* THE RECORDS:
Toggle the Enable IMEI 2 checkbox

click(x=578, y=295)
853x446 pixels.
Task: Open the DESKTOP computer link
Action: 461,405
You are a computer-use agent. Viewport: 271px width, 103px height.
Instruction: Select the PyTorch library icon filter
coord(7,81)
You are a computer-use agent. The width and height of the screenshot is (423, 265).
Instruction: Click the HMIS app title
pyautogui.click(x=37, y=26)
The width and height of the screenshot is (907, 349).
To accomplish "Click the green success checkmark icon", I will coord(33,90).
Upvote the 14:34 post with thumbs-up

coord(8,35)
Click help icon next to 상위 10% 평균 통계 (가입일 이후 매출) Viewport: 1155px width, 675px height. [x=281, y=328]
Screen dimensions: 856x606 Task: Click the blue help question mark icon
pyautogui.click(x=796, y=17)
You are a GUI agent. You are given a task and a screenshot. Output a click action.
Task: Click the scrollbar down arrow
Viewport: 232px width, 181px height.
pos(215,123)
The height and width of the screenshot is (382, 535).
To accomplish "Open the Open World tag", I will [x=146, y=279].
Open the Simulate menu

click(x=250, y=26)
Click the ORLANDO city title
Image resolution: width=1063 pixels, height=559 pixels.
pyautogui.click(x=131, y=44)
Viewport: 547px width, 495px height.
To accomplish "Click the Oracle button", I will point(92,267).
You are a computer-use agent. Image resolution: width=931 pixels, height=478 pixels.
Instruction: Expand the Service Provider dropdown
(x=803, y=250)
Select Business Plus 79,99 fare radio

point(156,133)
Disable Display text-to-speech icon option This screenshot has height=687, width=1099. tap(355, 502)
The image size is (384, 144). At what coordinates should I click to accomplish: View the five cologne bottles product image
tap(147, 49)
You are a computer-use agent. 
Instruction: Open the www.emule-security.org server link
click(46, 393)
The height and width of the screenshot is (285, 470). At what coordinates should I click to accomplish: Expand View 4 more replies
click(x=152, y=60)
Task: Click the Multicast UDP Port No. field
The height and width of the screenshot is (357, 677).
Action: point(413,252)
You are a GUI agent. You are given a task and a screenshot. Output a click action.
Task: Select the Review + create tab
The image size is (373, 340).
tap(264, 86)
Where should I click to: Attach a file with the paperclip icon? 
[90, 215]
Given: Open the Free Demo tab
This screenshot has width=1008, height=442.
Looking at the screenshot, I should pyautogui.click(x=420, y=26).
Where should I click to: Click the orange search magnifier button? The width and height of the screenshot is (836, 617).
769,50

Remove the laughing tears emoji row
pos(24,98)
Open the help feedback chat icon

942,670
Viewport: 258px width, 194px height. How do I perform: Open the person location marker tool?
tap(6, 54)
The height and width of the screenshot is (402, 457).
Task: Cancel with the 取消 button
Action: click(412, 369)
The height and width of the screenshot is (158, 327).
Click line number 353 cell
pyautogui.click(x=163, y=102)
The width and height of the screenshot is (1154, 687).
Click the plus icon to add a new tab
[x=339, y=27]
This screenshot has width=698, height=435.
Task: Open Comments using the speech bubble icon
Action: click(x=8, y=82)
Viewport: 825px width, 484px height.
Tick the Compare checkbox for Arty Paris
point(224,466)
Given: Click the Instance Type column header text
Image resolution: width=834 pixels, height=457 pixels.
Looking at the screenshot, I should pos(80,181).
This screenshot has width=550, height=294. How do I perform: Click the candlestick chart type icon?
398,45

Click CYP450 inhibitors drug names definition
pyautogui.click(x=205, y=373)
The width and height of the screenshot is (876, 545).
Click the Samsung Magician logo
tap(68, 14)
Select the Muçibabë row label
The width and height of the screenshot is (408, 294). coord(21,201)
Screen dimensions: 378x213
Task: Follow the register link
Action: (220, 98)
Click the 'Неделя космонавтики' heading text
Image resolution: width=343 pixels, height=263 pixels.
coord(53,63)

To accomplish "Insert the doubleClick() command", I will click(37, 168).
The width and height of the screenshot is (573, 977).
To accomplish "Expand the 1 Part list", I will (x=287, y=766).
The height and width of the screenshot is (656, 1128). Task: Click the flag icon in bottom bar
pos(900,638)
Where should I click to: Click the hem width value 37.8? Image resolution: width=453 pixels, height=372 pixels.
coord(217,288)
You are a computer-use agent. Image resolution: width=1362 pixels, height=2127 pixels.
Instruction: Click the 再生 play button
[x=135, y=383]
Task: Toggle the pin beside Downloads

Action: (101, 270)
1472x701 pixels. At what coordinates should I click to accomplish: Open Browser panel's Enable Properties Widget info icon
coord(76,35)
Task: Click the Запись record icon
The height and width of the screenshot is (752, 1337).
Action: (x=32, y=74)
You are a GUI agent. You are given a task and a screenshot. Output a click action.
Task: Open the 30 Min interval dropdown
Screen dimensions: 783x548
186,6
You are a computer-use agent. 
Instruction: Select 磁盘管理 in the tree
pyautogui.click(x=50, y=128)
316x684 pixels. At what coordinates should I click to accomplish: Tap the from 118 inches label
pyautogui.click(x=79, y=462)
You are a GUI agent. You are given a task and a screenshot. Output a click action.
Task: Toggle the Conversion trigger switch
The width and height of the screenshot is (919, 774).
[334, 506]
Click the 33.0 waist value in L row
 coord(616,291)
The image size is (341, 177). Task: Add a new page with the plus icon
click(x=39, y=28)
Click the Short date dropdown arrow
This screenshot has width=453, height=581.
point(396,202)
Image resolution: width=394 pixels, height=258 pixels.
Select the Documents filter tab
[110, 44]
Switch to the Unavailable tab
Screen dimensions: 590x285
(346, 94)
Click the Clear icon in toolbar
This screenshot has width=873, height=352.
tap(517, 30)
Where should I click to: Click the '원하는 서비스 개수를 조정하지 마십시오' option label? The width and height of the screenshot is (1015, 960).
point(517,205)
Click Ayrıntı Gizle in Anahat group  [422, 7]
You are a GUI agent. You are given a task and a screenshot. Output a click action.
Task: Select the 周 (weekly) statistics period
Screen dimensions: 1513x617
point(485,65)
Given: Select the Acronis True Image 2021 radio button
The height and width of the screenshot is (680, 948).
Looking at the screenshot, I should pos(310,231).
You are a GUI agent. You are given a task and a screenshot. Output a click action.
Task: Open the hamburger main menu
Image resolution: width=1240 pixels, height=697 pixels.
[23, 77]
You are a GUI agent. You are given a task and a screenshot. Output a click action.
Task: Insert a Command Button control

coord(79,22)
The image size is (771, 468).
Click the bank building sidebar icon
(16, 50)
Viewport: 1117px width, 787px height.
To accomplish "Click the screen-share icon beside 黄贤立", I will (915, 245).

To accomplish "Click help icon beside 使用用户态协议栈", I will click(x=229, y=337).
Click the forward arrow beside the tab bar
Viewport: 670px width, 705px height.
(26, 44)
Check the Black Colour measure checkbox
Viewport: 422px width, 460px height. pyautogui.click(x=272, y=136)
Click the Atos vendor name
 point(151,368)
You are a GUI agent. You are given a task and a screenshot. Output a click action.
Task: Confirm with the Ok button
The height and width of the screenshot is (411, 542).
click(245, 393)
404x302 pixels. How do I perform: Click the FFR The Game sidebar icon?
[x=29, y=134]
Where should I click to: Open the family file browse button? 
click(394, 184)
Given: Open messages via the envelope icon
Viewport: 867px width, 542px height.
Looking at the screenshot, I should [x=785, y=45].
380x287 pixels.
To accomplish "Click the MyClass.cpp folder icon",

* BRIEF: For this exercise, give every entry again exactly as it appears.

* TASK ANSWER:
Toggle the Enable IMEI 2 checkbox

click(x=578, y=295)
853x446 pixels.
Task: Open the DESKTOP computer link
Action: 461,405
You are a computer-use agent. Viewport: 271px width, 103px height.
Instruction: Select the PyTorch library icon filter
coord(7,81)
You are a computer-use agent. The width and height of the screenshot is (423, 265).
Instruction: Click the HMIS app title
pyautogui.click(x=37, y=26)
The width and height of the screenshot is (907, 349).
To accomplish "Click the green success checkmark icon", I will coord(33,90).
Upvote the 14:34 post with thumbs-up

coord(8,35)
Click help icon next to 상위 10% 평균 통계 (가입일 이후 매출) Viewport: 1155px width, 675px height. [x=281, y=328]
Screen dimensions: 856x606 Task: Click the blue help question mark icon
pyautogui.click(x=796, y=17)
You are a GUI agent. You are given a task and a screenshot. Output a click action.
Task: Click the scrollbar down arrow
Viewport: 232px width, 181px height.
pos(215,123)
The height and width of the screenshot is (382, 535).
To accomplish "Open the Open World tag", I will [x=146, y=279].
Open the Simulate menu

click(x=250, y=26)
Click the ORLANDO city title
Image resolution: width=1063 pixels, height=559 pixels.
pyautogui.click(x=131, y=44)
Viewport: 547px width, 495px height.
To accomplish "Click the Oracle button", I will point(92,267).
You are a computer-use agent. Image resolution: width=931 pixels, height=478 pixels.
Instruction: Expand the Service Provider dropdown
(x=803, y=250)
Select Business Plus 79,99 fare radio

point(156,133)
Disable Display text-to-speech icon option This screenshot has height=687, width=1099. tap(355, 502)
The image size is (384, 144). At what coordinates should I click to accomplish: View the five cologne bottles product image
tap(147, 49)
You are a computer-use agent. 
Instruction: Open the www.emule-security.org server link
click(46, 393)
The height and width of the screenshot is (285, 470). At what coordinates should I click to accomplish: Expand View 4 more replies
click(x=152, y=60)
Task: Click the Multicast UDP Port No. field
The height and width of the screenshot is (357, 677).
Action: point(413,252)
You are a GUI agent. You are given a task and a screenshot. Output a click action.
Task: Select the Review + create tab
The image size is (373, 340).
tap(264, 86)
Where should I click to: Attach a file with the paperclip icon? 
[90, 215]
Given: Open the Free Demo tab
This screenshot has width=1008, height=442.
Looking at the screenshot, I should pyautogui.click(x=420, y=26).
Where should I click to: Click the orange search magnifier button? The width and height of the screenshot is (836, 617).
769,50

Remove the laughing tears emoji row
pos(24,98)
Open the help feedback chat icon

942,670
Viewport: 258px width, 194px height. How do I perform: Open the person location marker tool?
tap(6, 54)
The height and width of the screenshot is (402, 457).
Task: Cancel with the 取消 button
Action: click(412, 369)
The height and width of the screenshot is (158, 327).
Click line number 353 cell
pyautogui.click(x=163, y=102)
The width and height of the screenshot is (1154, 687).
Click the plus icon to add a new tab
[x=339, y=27]
This screenshot has width=698, height=435.
Task: Open Comments using the speech bubble icon
Action: click(x=8, y=82)
Viewport: 825px width, 484px height.
Tick the Compare checkbox for Arty Paris
point(224,466)
Given: Click the Instance Type column header text
Image resolution: width=834 pixels, height=457 pixels.
Looking at the screenshot, I should pos(80,181).
This screenshot has width=550, height=294. How do I perform: Click the candlestick chart type icon?
398,45

Click CYP450 inhibitors drug names definition
pyautogui.click(x=205, y=373)
The width and height of the screenshot is (876, 545).
Click the Samsung Magician logo
tap(68, 14)
Select the Muçibabë row label
The width and height of the screenshot is (408, 294). coord(21,201)
Screen dimensions: 378x213
Task: Follow the register link
Action: (220, 98)
Click the 'Неделя космонавтики' heading text
Image resolution: width=343 pixels, height=263 pixels.
coord(53,63)

To accomplish "Insert the doubleClick() command", I will click(37, 168).
The width and height of the screenshot is (573, 977).
To accomplish "Expand the 1 Part list", I will (x=287, y=766).
The height and width of the screenshot is (656, 1128). Task: Click the flag icon in bottom bar
pos(900,638)
Where should I click to: Click the hem width value 37.8? Image resolution: width=453 pixels, height=372 pixels.
coord(217,288)
You are a computer-use agent. Image resolution: width=1362 pixels, height=2127 pixels.
Instruction: Click the 再生 play button
[x=135, y=383]
Task: Toggle the pin beside Downloads

Action: (101, 270)
1472x701 pixels. At what coordinates should I click to accomplish: Open Browser panel's Enable Properties Widget info icon
coord(76,35)
Task: Click the Запись record icon
The height and width of the screenshot is (752, 1337).
Action: (x=32, y=74)
You are a GUI agent. You are given a task and a screenshot. Output a click action.
Task: Open the 30 Min interval dropdown
Screen dimensions: 783x548
186,6
You are a computer-use agent. 
Instruction: Select 磁盘管理 in the tree
pyautogui.click(x=50, y=128)
316x684 pixels. At what coordinates should I click to accomplish: Tap the from 118 inches label
pyautogui.click(x=79, y=462)
You are a GUI agent. You are given a task and a screenshot. Output a click action.
Task: Toggle the Conversion trigger switch
The width and height of the screenshot is (919, 774).
[334, 506]
Click the 33.0 waist value in L row
 coord(616,291)
The image size is (341, 177). Task: Add a new page with the plus icon
click(x=39, y=28)
Click the Short date dropdown arrow
This screenshot has width=453, height=581.
point(396,202)
Image resolution: width=394 pixels, height=258 pixels.
Select the Documents filter tab
[110, 44]
Switch to the Unavailable tab
Screen dimensions: 590x285
(346, 94)
Click the Clear icon in toolbar
This screenshot has width=873, height=352.
tap(517, 30)
Where should I click to: Click the '원하는 서비스 개수를 조정하지 마십시오' option label? The width and height of the screenshot is (1015, 960).
point(517,205)
Click Ayrıntı Gizle in Anahat group  [422, 7]
You are a GUI agent. You are given a task and a screenshot. Output a click action.
Task: Select the 周 (weekly) statistics period
Screen dimensions: 1513x617
point(485,65)
Given: Select the Acronis True Image 2021 radio button
The height and width of the screenshot is (680, 948).
Looking at the screenshot, I should pos(310,231).
You are a GUI agent. You are given a task and a screenshot. Output a click action.
Task: Open the hamburger main menu
Image resolution: width=1240 pixels, height=697 pixels.
[23, 77]
You are a GUI agent. You are given a task and a screenshot. Output a click action.
Task: Insert a Command Button control

coord(79,22)
The image size is (771, 468).
Click the bank building sidebar icon
(16, 50)
Viewport: 1117px width, 787px height.
To accomplish "Click the screen-share icon beside 黄贤立", I will (915, 245).

To accomplish "Click help icon beside 使用用户态协议栈", I will click(x=229, y=337).
Click the forward arrow beside the tab bar
Viewport: 670px width, 705px height.
(26, 44)
Check the Black Colour measure checkbox
Viewport: 422px width, 460px height. pyautogui.click(x=272, y=136)
Click the Atos vendor name
 point(151,368)
You are a GUI agent. You are given a task and a screenshot. Output a click action.
Task: Confirm with the Ok button
The height and width of the screenshot is (411, 542).
click(245, 393)
404x302 pixels. How do I perform: Click the FFR The Game sidebar icon?
[x=29, y=134]
Where should I click to: Open the family file browse button? 
click(394, 184)
Given: Open messages via the envelope icon
Viewport: 867px width, 542px height.
Looking at the screenshot, I should [x=785, y=45].
380x287 pixels.
To accomplish "Click the MyClass.cpp folder icon",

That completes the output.